Mariah Carey performs during the New Year's Eve Countdown at Times Square.
(Eugene Gologursky / Getty Images)

The day after Mariah Carey’s New Year’s Eve nightmare in Times Square, the blame game began to explain why she could not — or would not — sing during her appearance on the nationally televised “Dick Clark’s New Year’s Rockin’ Eve with Ryan Seacrest.”

After leading off the six-minute performance with a brief rendition of “Auld Lang Syne,” Carey strutted through outstretched feathers and down a few steps, backed by the music from her own hit song “Emotions.” Yet she did not sing after the music had started.

“Well, happy New Year!” the pop diva told the crowd, not sounding particularly happy. “We can’t hear, but I’ll just get through the moment, OK.”


But the ensuing four minutes were just barely gotten through, plagued by awkward pauses, excuses (“We didn’t have a [sound] check for this song, so we’ll just say it went to No. 1, and that’s what it is,” the singer noted) and televised cut-aways from the on-stage disaster to Times Square revelers.

So what went wrong?

Carey’s spokeswoman blamed the televised train wreck on technical difficulties.

“Unfortunately there was nothing she could do to continue with the performance given the circumstances,” spokeswoman Nicole Perna said.

Gossip website TMZ went one step further, reporting that sources connected with the singer said Carey, before taking the stage, repeatedly complained that her earpieces were not working.

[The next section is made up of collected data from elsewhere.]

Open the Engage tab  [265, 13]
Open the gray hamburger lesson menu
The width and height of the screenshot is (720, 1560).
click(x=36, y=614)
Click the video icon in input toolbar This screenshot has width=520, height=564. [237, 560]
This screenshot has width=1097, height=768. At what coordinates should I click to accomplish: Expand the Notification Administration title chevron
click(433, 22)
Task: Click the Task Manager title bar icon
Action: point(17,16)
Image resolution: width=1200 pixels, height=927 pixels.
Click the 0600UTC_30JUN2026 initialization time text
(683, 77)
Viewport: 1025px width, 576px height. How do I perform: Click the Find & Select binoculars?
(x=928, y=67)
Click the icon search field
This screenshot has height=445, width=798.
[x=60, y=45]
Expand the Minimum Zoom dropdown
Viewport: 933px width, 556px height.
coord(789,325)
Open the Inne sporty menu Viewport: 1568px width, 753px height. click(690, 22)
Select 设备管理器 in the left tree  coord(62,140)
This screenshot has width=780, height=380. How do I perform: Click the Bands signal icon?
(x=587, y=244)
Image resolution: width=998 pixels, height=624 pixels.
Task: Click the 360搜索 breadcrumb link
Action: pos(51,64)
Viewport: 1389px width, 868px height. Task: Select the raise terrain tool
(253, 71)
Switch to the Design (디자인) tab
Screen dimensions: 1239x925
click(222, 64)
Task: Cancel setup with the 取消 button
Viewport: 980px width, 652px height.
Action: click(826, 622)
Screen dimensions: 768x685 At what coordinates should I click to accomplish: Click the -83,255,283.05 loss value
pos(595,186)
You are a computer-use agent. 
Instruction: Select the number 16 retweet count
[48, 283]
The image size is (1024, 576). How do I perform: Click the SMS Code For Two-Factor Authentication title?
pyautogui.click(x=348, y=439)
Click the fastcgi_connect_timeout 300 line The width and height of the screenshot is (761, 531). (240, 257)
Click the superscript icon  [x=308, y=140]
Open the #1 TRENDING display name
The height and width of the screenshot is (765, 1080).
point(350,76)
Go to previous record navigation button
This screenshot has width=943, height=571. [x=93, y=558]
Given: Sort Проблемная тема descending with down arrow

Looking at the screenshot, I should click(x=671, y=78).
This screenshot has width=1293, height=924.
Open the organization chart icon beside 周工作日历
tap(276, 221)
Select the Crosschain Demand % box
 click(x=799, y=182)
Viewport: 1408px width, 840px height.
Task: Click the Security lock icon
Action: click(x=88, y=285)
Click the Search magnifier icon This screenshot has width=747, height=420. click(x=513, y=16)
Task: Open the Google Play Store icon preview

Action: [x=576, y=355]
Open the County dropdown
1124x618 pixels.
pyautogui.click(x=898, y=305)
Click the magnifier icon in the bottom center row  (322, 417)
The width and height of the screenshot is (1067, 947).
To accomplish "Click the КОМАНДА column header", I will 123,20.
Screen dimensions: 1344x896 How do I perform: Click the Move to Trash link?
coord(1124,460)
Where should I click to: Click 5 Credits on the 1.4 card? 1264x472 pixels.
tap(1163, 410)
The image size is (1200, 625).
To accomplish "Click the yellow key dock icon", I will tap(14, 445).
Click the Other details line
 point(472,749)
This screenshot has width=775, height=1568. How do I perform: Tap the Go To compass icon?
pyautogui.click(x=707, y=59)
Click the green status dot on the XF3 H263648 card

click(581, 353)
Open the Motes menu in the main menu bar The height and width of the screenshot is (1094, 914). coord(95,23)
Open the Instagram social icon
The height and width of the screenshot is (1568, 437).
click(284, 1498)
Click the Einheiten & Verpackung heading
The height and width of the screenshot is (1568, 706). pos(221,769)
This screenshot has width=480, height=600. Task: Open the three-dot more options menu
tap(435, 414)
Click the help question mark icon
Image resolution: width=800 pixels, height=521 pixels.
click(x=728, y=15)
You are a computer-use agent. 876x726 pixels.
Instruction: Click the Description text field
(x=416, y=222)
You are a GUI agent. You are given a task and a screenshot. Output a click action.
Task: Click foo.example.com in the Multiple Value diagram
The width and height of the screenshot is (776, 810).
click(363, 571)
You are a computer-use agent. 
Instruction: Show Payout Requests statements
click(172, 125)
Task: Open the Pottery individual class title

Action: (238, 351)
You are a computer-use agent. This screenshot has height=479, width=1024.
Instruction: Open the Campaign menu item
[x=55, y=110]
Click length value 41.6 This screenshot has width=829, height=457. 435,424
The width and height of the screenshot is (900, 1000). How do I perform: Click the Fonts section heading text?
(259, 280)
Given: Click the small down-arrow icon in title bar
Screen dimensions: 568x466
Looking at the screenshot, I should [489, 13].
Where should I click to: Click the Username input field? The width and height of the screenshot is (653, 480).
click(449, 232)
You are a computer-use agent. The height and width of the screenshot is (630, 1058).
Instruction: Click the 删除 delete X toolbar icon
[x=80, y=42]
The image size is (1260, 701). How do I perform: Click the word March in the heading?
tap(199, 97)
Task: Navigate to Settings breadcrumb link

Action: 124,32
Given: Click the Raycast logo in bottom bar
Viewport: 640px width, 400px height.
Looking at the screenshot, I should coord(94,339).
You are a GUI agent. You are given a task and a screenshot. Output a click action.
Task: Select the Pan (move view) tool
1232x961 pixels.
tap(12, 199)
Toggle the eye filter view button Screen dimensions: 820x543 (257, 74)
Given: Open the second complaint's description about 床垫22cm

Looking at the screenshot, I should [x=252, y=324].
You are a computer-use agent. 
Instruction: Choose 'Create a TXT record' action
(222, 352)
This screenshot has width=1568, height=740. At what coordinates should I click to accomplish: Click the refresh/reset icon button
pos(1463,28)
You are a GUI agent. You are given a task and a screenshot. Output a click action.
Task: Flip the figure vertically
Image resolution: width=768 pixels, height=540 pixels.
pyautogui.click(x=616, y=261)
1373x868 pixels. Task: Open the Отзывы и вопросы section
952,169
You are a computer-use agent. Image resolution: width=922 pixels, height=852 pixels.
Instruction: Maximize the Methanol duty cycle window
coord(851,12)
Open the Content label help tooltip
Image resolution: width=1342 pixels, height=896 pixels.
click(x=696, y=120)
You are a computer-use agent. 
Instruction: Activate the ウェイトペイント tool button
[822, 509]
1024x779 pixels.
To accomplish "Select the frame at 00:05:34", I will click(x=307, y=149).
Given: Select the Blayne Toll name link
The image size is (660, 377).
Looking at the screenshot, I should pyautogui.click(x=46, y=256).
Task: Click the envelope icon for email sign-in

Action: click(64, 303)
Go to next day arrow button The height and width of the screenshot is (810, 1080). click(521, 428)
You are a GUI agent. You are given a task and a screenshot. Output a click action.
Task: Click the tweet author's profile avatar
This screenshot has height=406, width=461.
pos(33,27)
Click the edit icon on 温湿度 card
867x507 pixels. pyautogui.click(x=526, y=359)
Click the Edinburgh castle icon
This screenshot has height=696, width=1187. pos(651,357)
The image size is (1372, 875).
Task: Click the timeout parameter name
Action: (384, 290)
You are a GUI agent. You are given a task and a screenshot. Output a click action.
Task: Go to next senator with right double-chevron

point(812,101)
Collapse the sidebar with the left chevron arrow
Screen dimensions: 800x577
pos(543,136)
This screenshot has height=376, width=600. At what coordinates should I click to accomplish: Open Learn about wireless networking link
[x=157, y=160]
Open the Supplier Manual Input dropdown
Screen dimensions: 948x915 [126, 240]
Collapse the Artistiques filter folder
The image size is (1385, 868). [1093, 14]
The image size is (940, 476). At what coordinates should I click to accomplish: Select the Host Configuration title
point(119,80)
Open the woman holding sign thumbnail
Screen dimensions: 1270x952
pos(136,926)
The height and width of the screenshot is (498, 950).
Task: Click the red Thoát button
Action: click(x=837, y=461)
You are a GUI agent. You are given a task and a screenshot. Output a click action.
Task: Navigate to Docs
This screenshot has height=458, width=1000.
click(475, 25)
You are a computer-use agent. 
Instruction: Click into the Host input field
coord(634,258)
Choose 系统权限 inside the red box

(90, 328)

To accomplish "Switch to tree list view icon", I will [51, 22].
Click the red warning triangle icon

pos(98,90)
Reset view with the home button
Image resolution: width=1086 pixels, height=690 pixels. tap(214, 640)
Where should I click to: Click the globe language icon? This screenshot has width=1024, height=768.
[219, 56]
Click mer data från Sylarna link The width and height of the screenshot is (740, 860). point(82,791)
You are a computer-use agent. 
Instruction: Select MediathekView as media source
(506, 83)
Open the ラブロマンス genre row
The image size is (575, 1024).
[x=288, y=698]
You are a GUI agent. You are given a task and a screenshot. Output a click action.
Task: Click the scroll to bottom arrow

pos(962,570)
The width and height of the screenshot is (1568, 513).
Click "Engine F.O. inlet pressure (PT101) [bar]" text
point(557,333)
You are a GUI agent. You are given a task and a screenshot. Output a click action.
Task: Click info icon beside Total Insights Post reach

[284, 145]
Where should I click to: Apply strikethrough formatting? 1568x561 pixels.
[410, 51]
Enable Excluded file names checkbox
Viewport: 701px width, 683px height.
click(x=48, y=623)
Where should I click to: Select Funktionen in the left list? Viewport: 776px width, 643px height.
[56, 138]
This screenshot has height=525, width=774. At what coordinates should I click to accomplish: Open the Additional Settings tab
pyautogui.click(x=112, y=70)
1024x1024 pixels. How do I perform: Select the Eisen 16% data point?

The same sources also told TMZ that the teleprompter didn’t work either. They blame Dick Clark Productions, saying the malfunctions were acts of sabotage to “get Mariah drama.”

Contacted by the L.A. Times, a Dick Clark Productions spokesperson disputed allegations that the company had anything to do with the technical issues, saying that Carey herself declined to do a sound check. The spokesperson added that there were eight stage monitors amplifying the prerecorded music, which should have allowed Carey to hear it just fine, even without the aid of an earpiece.

A further source close to the production, not authorized to speak on the record, noted that the choreography of Carey’s dancers remained on point throughout the performance, proving there wasn’t an issue with the sound.

“That music was blaring,” the source said. “Everyone could hear it.”

An audio producer who worked on the event told the New York Times in an email that there were no issues with the sound equipment that he supervised.


“Every monitor and in-ear device worked perfectly,” said Robert Goldstein, owner of Maryland Sound International, a company that has worked the Times Square event previously.“ I can’t comment beyond that and don’t know what her nontechnical issue may have been.”

Carey ended her New Year’s Eve performance with a brief stab at her 2005 song “We Belong Together,” but her singing didn’t sync with the prerecorded music. After about a minute, she stopped singing, dropping the microphone to her side. But the track — including Carey’s vocal — kept playing.

“It just don’t get any better,” the frustrated pop diva said sarcastically, exiting the stage.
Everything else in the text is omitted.